New battle for Hank Greenberg
Lawyers for the former AIG chief will do all they can to keep him from facing possible SEC charges. But will it be enough?
(Fortune) -- Maurice "Hank" Greenberg is famous for his combativeness with regulators and opponents. But his mettle is sure to be tested in coming days, as his lawyers make one last pitch to prevent the filing of possible Securities and Exchange Commission charges against him.
Greenberg, the former longtime AIG chief, has received a so-called Wells Notice that essentially gives his lawyers one more chance to convince the SEC not to file civil charges. The SEC's case centers on Greenberg's role in a 2000 reinsurance transaction between AIG (AIG, Fortune 500) and General Re, a reinsurer owned by Warren Buffett's Berkshire Hathaway (BRKA, Fortune 500).

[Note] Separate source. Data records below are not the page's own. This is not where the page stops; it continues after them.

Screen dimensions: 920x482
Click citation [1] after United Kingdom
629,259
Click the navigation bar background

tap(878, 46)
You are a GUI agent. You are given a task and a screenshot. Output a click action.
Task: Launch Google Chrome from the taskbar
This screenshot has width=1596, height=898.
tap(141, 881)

The transaction has come back to haunt executives at both AIG and General Re. In January, four former Gen Re officials and one ex-AIG executive were convicted of fraud for their roles in arranging the deal. According to prosecutors, the Gen Re reinsurance allowed AIG to inflate its reserves to the tune of $500 million, misleading investors and bolstering the company's stock price. Former General Re chief Joseph Brandon, who was a top executive at the reinsurer at the time the deal was struck, wasn't charged, but he stepped down earlier this year in a move that cleared the way for prosecutors to close their investigation of General Re.

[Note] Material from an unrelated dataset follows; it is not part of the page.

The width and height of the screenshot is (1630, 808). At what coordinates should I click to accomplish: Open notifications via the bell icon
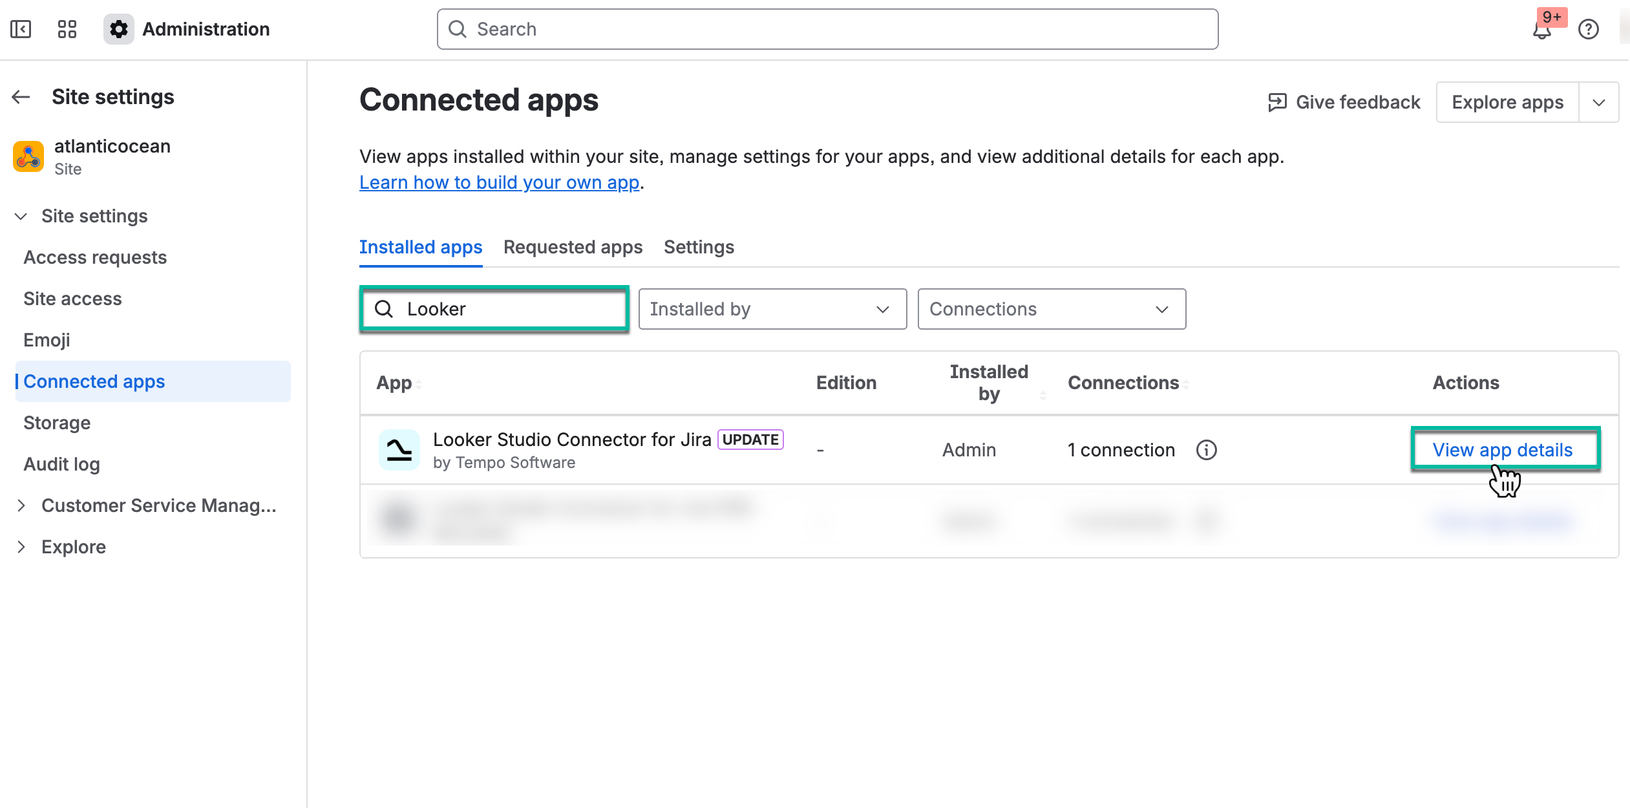pyautogui.click(x=1541, y=30)
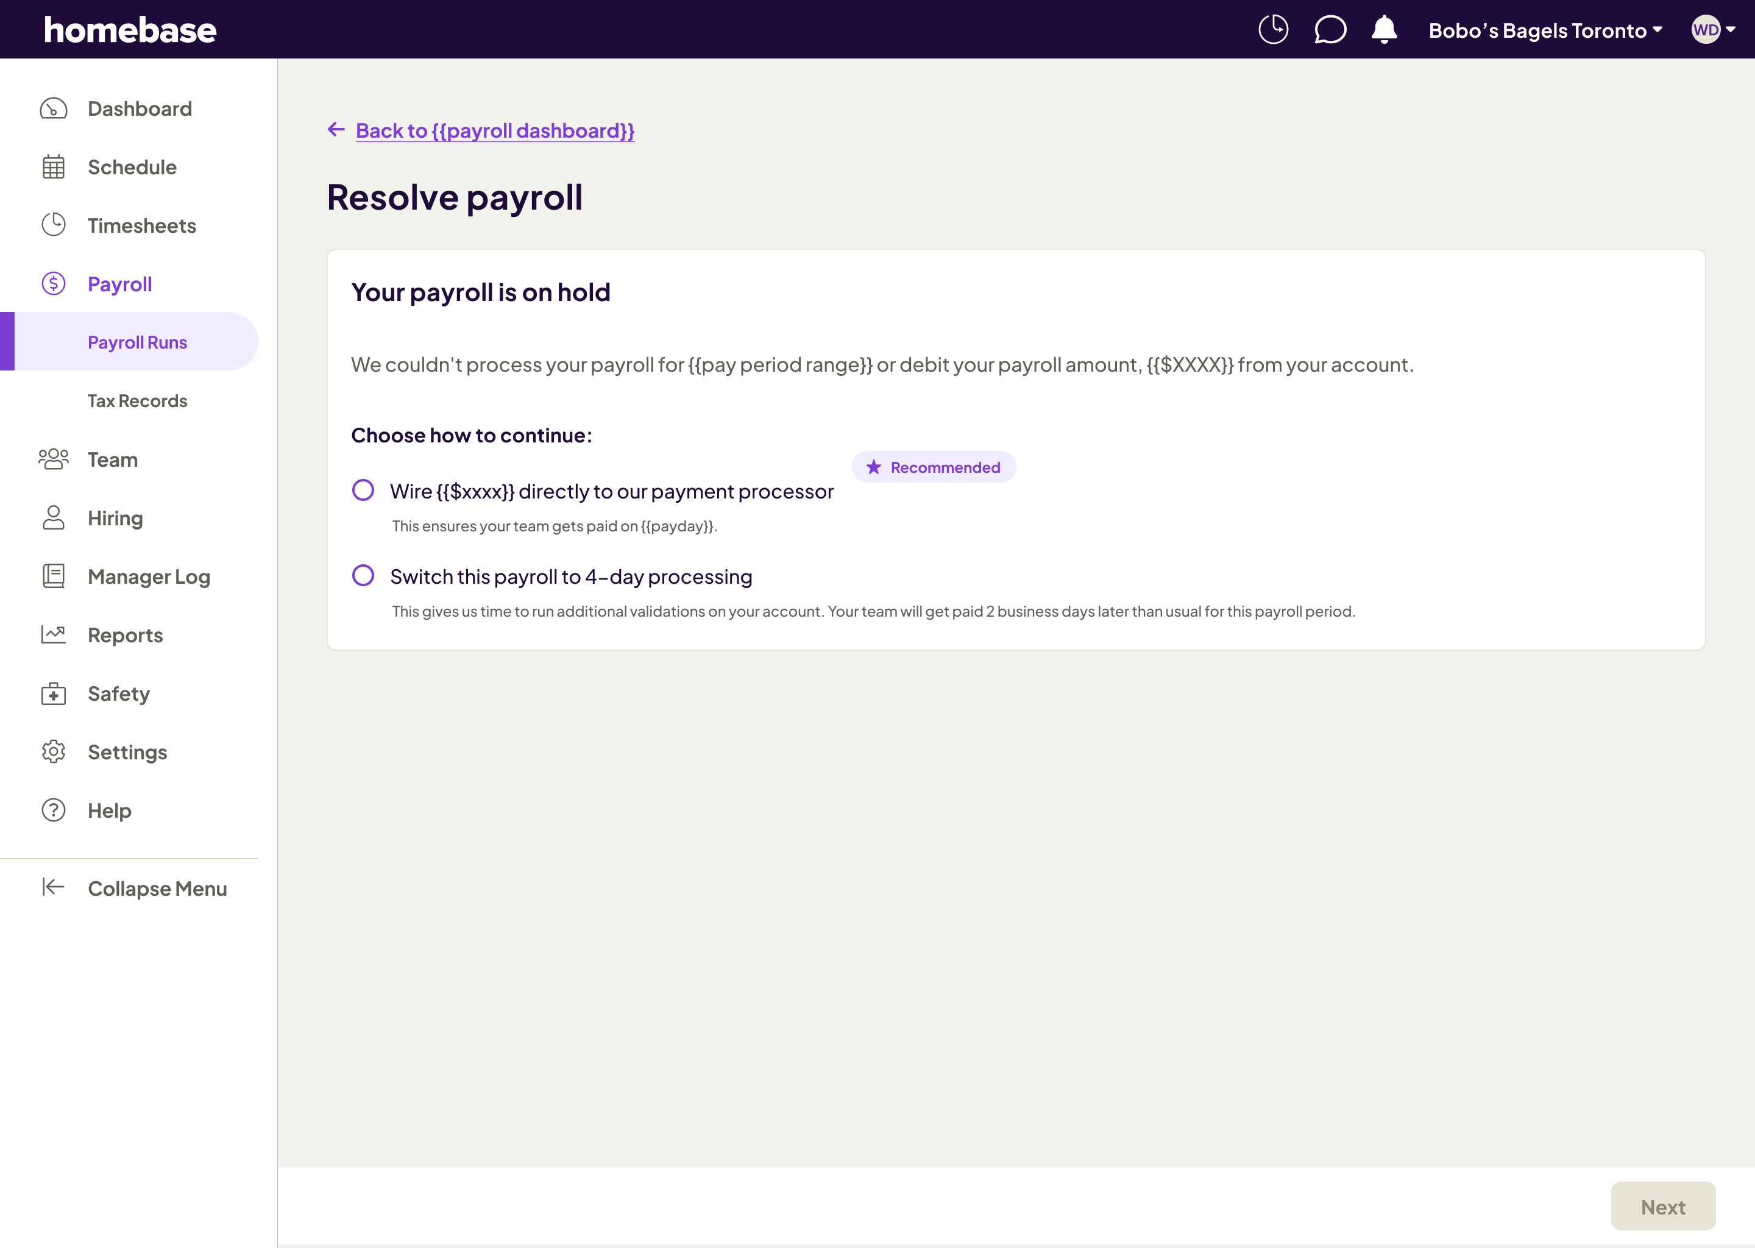Expand the Bobo's Bagels Toronto location dropdown
This screenshot has height=1248, width=1755.
1544,31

The news of the possible SEC charges comes on the heels of U.S. District Judge Christopher Droney's ruling last week to deny the five defendants' bid for a retrial. He also said there was "sufficient evidence" for a jury to conclude that Greenberg had initiated the problematic transaction.
To be fair, Droney's opinion is just that: It's his interpretation of events after presiding over a trial, and has no official legal standing. Still, Droney's analysis does read like a first draft of a likely filing from an SEC lawyer.
Droney wrote that the government "presented sufficient evidence that, starting with Greenberg's Oct. 31, 2000, phone call to [former Gen Re chief Ronald] Ferguson, there was an agreement to carry out a transaction to artificially inflate AIG's loss reserves and deceive AIG's investors about the amount of the company's loss reserves and the quality of its earnings."
News of Greenberg's Wells Notice comes as he wages a bitter - and, as Fortune concluded, a likely more successful - battle with AIG. That dispute centers on Greenberg's effort to transform Starr International Corporation from a company that served mostly to compensate senior AIG managers into a smaller, more nimble competitor to AIG. But Greenberg, a big AIG shareholder, has recently lashed out at the company on other fronts, saying two massively quarterly losses have left it in "crisis" and that management has mishandled the credit crisis.
Greenberg is not without resources in his fight with regulators. He will assuredly mount an aggressive defense and, in all candor, can outspend the SEC if the matter goes to trial. But as Greenberg's defense team at Boies, Schiller prepares him for a deposition - after a three-year legal battle - with the New York State attorney general over civil charges resulting from the same Gen Re transaction, it is becoming clear that his lawyers' ability to tie up regulators with motions is drawing to a close.
Greenberg's chief trial attorney, Robert Morvillo, told Fortune in an emailed statement, "This is a step in the process. The issues have been narrowed down to a small number of issues. We remain confident of our position on the merits, and we believe that none of the remaining issues are material to AIG's financial statements. When the Commission has had the opportunity to consider all the facts, we believe that they will agree."